A lawyer arguing on behalf of North Carolina, Attorney Thomas Farr, says that the law will only affect a small percentage of voters, and that the majority of voters already have the necessary identification. Furthermore, the lawyer said that an amended version of the law will allow for exceptions. Farr said, "It's a policy question. The evidence here does not rise anywhere close to showing a discriminatory intent."

Proponents Say the Law Will Not Affect Many Voters

Proponents of the voter ID requirement, mostly Republicans, say that it will help to eliminate cases of voter fraud. Meanwhile, Democrats claim that the law will target voters who typically vote for Democratic candidates.

This case is significant because it is the first to challenge the right of states to change their voting laws -- particularly states like North Carolina, which have a history of discriminatory voting laws.
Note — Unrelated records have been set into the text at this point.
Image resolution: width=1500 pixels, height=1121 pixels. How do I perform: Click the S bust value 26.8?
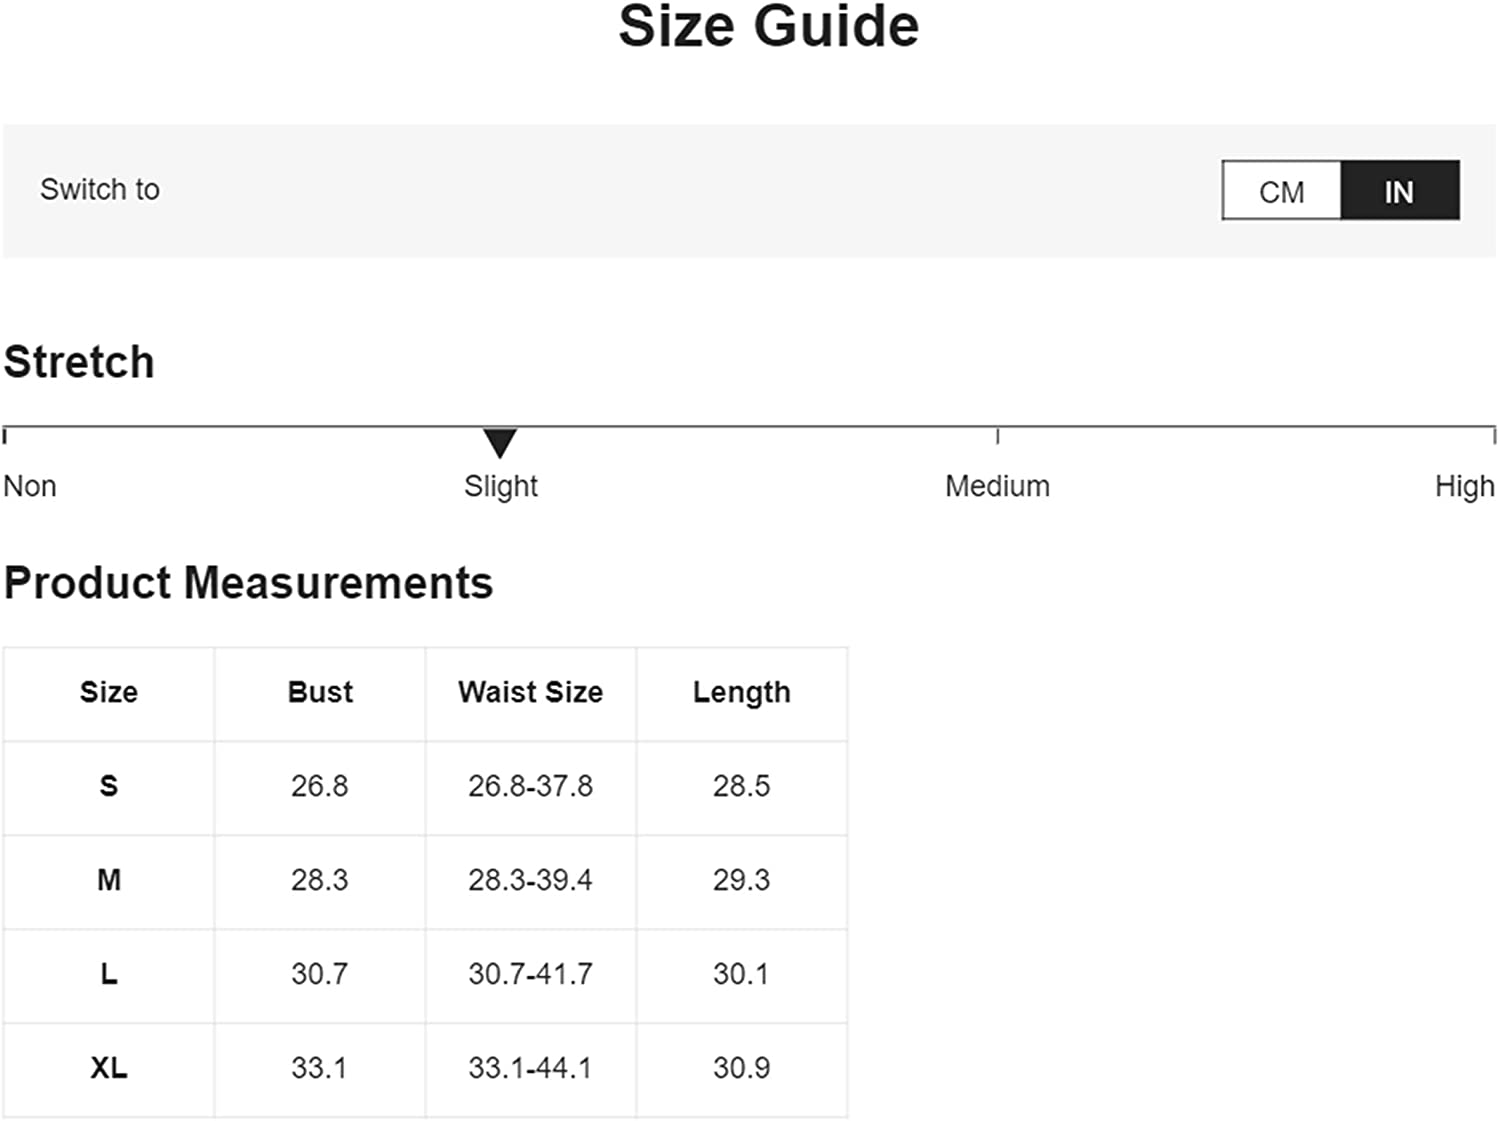click(x=320, y=786)
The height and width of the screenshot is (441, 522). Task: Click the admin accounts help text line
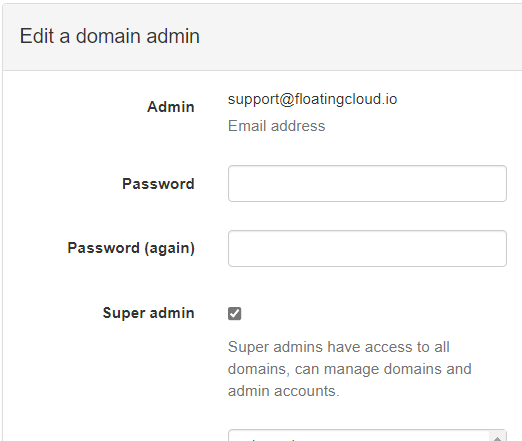(284, 391)
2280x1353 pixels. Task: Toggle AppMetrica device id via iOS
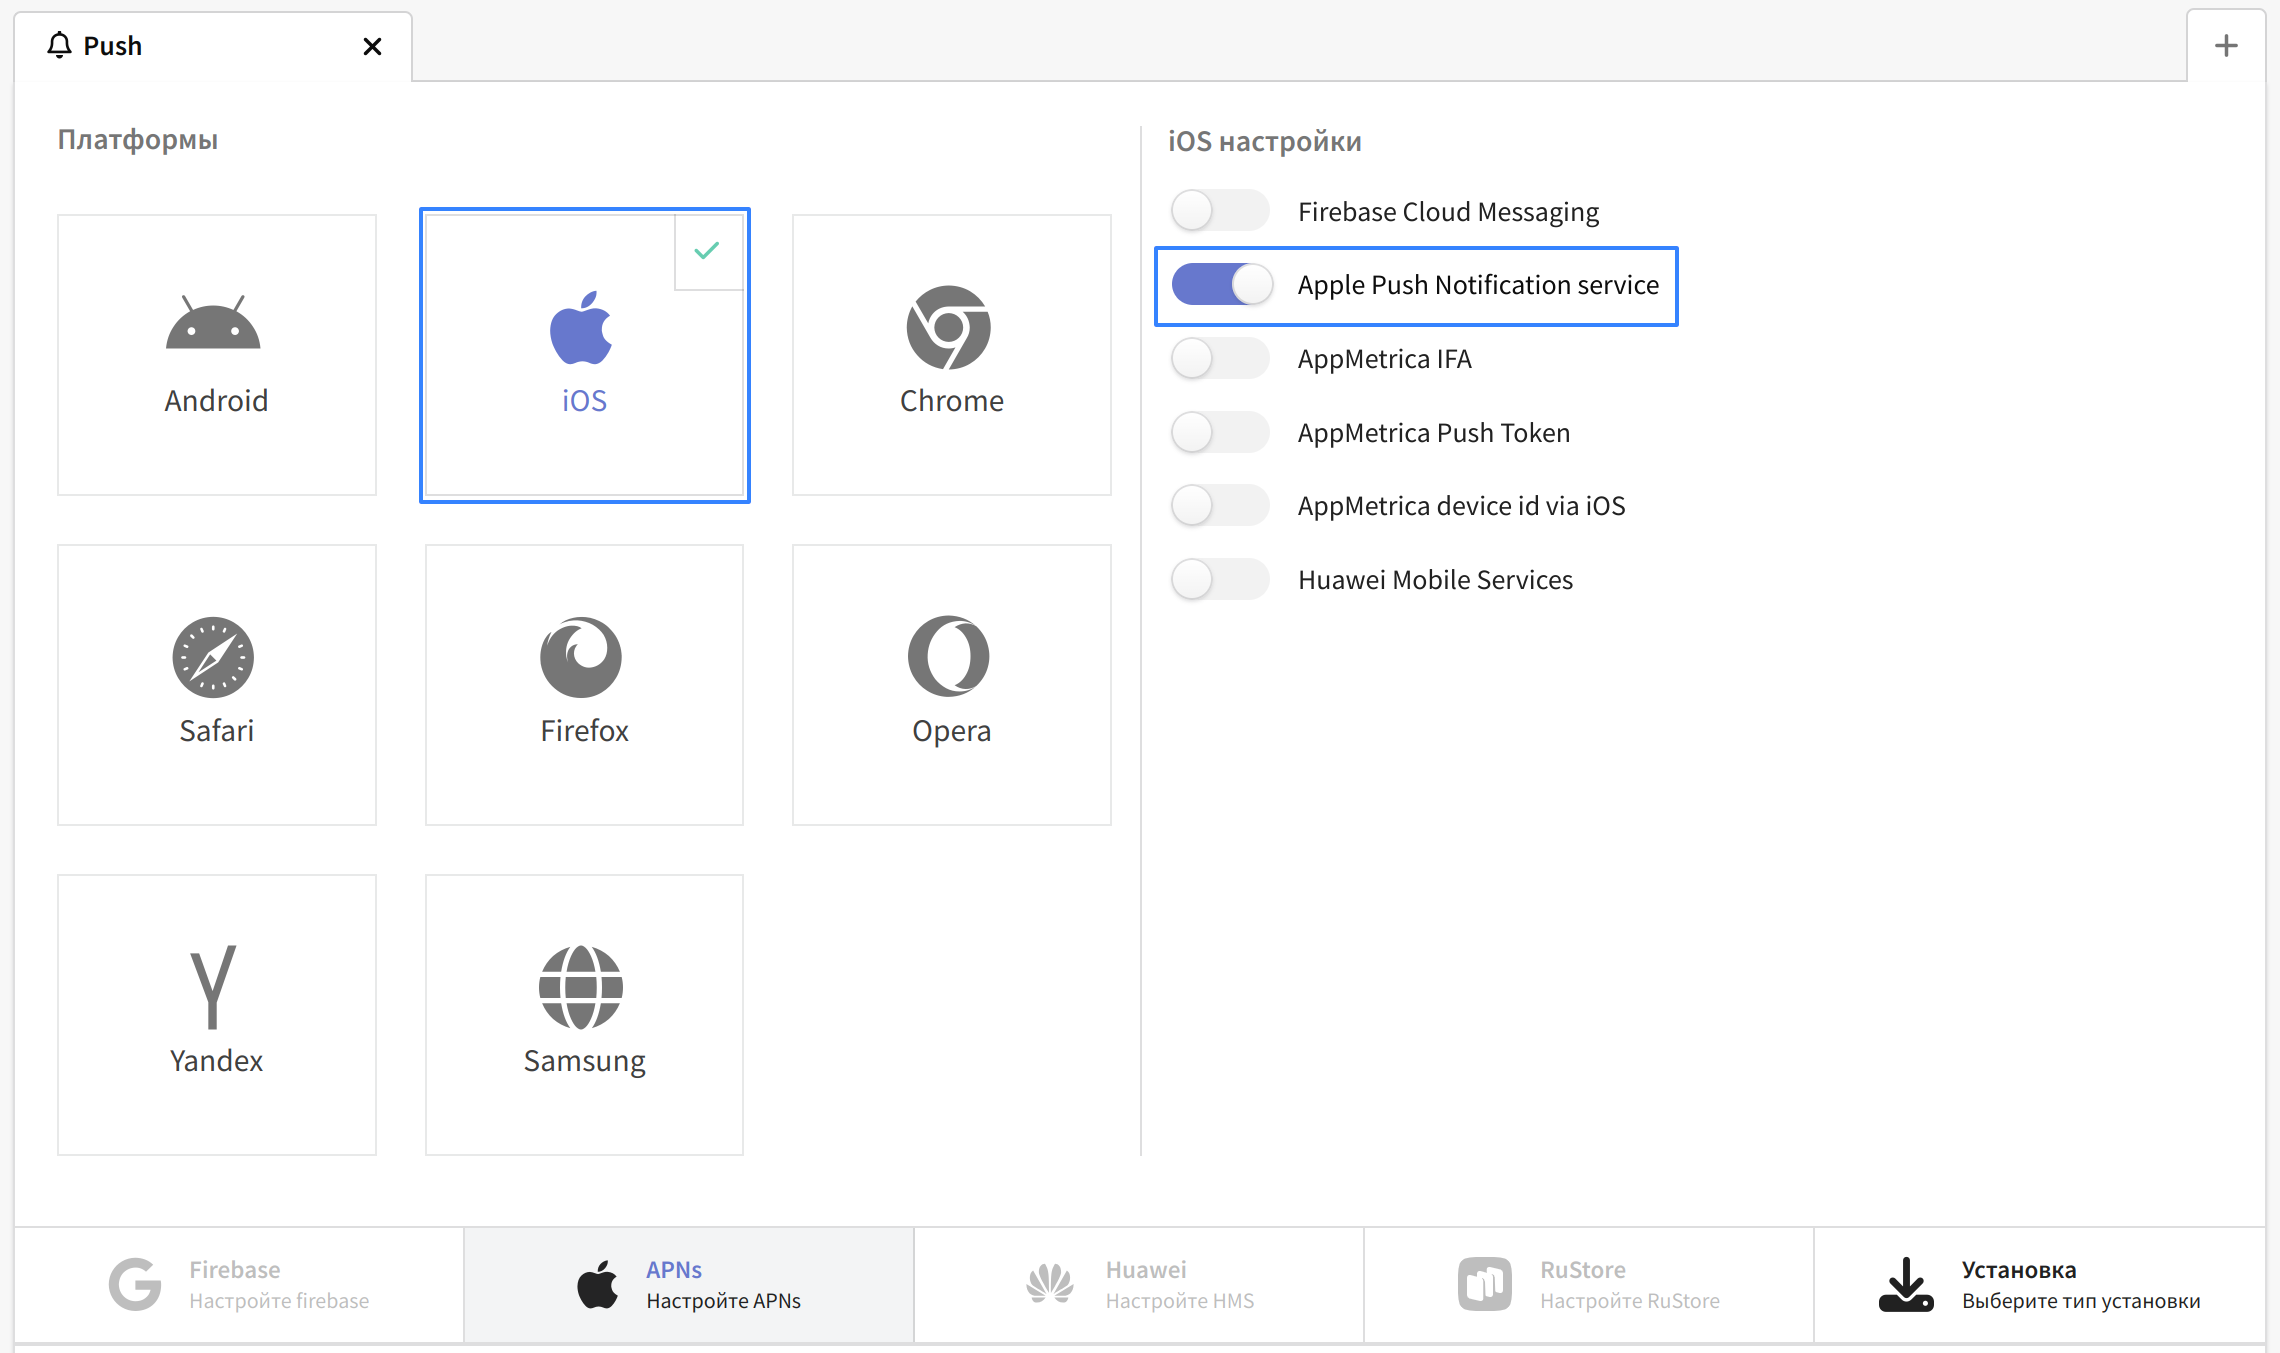click(1220, 505)
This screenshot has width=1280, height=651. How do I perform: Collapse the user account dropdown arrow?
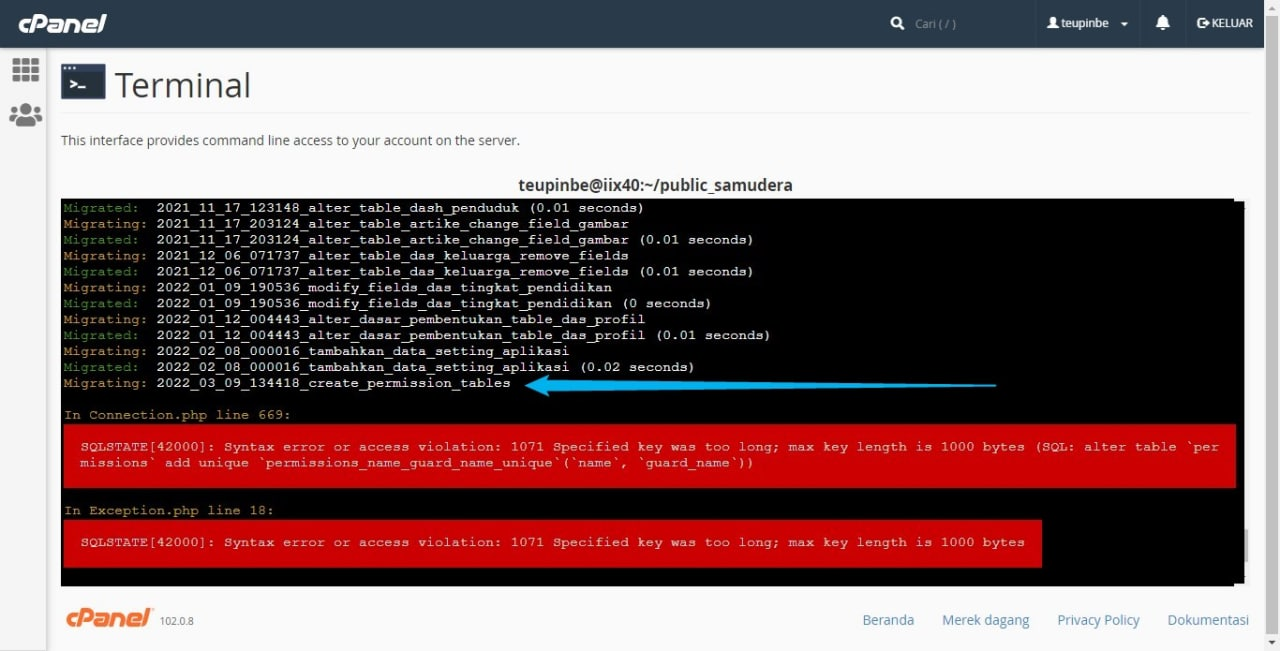[1124, 23]
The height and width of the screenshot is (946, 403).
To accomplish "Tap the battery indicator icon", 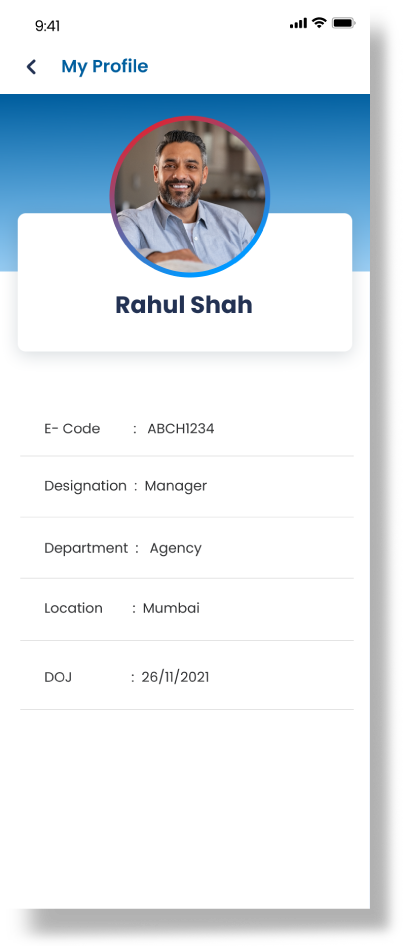I will (x=344, y=23).
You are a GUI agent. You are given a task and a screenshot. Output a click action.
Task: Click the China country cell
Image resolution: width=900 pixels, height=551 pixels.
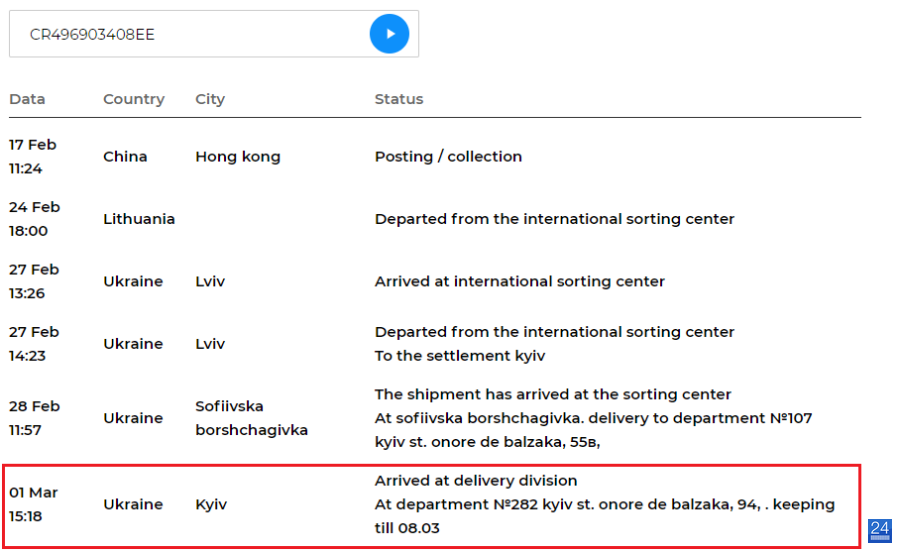point(125,157)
The U.S. Supreme Court gave historically discriminatory states more leeway to adjust their voting laws in 2013.

U.S. Department of Justice and NAACP Disagree with the Law

The National Association for the Advancement of Colored People (NAACP) and the U.S. Justice Department claim that North Carolina's new law is overly burdensome on the state's Hispanic and African-American populations because these demographics are less likely to have adequate documentation.

Attorney Michael Glick, who represents the NAACP, said that the legislation "threatens to deter, confuse and disenfranchise voters" and "it sets out to solve a problem that never existed."

Whether the judge presiding over this civil rights issue will decide on the case before North Carolina's primaries this March remains to be seen.